---------- Data shown

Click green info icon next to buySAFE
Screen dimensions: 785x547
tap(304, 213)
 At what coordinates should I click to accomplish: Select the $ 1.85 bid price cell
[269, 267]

--------------------

Task prompt ▸ The range runs from the line with "Screen dimensions: 785x547" to the last line of the entries above, both included. Restate it word for word.

Answer for the task ▸
Screen dimensions: 785x547
tap(304, 213)
 At what coordinates should I click to accomplish: Select the $ 1.85 bid price cell
[269, 267]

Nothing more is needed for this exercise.